[[ Information supplied open ]]
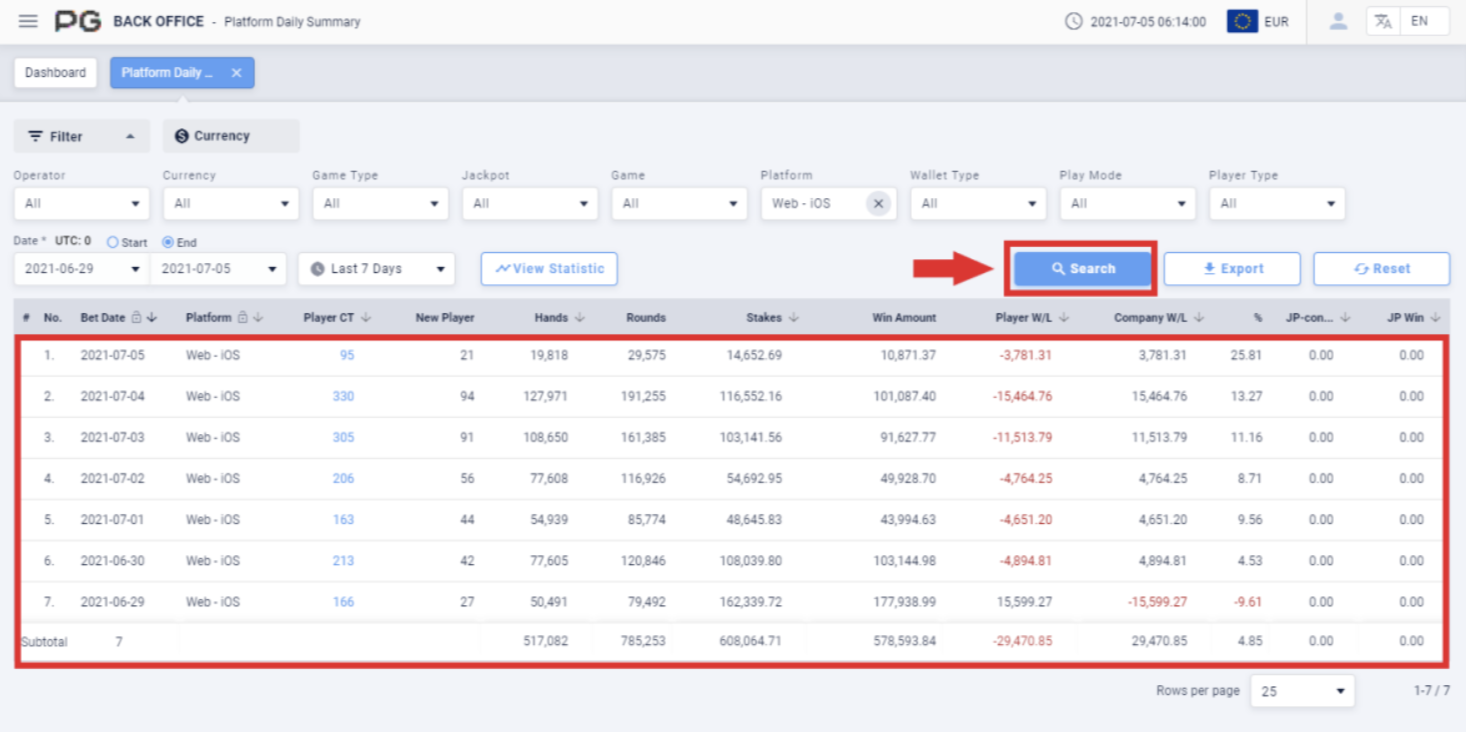Click the PG Back Office logo

(x=79, y=21)
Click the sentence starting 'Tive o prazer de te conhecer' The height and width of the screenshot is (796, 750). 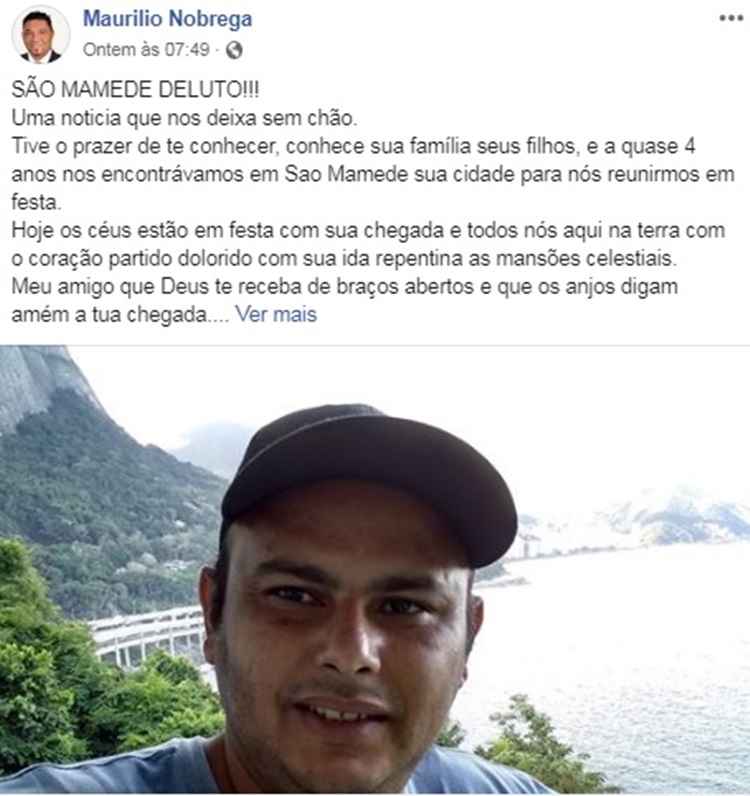373,174
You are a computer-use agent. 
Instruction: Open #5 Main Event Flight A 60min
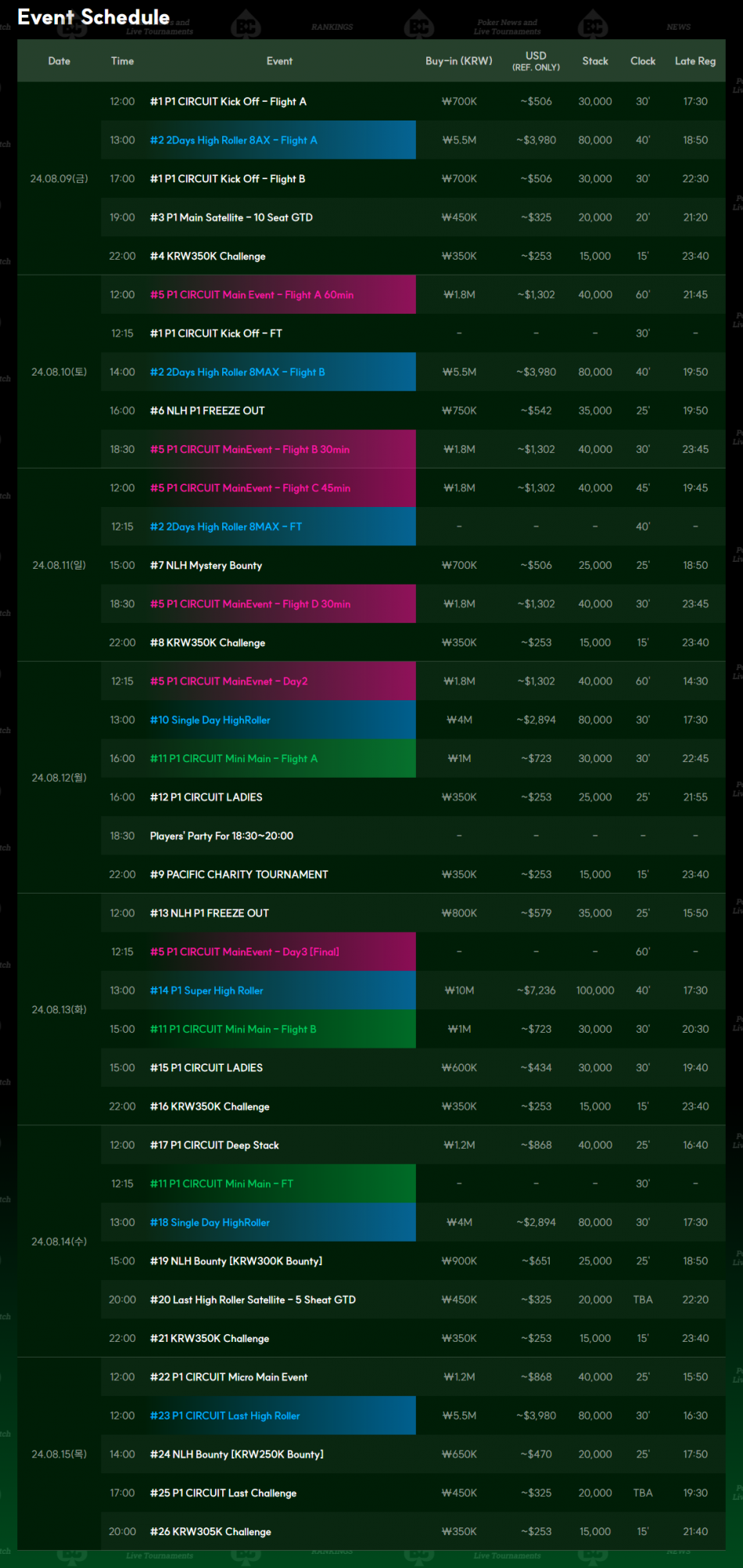[251, 295]
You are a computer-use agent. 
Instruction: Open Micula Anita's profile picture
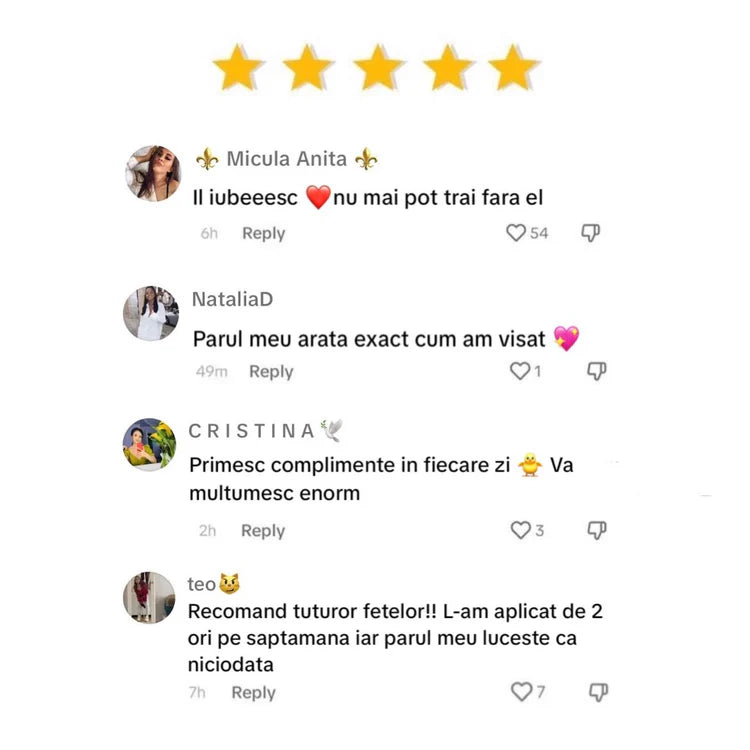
[[ Information supplied closed ]]
▸ Exercise: Copy exactly the lines from the one containing "Instruction: Open #5" through the final line of the records above, both included, and leave out any pictures.

▸ Response for this exercise:
Instruction: Open #5 Main Event Flight A 60min
[251, 295]
You are a computer-use agent. 
Instruction: Open Micula Anita's profile picture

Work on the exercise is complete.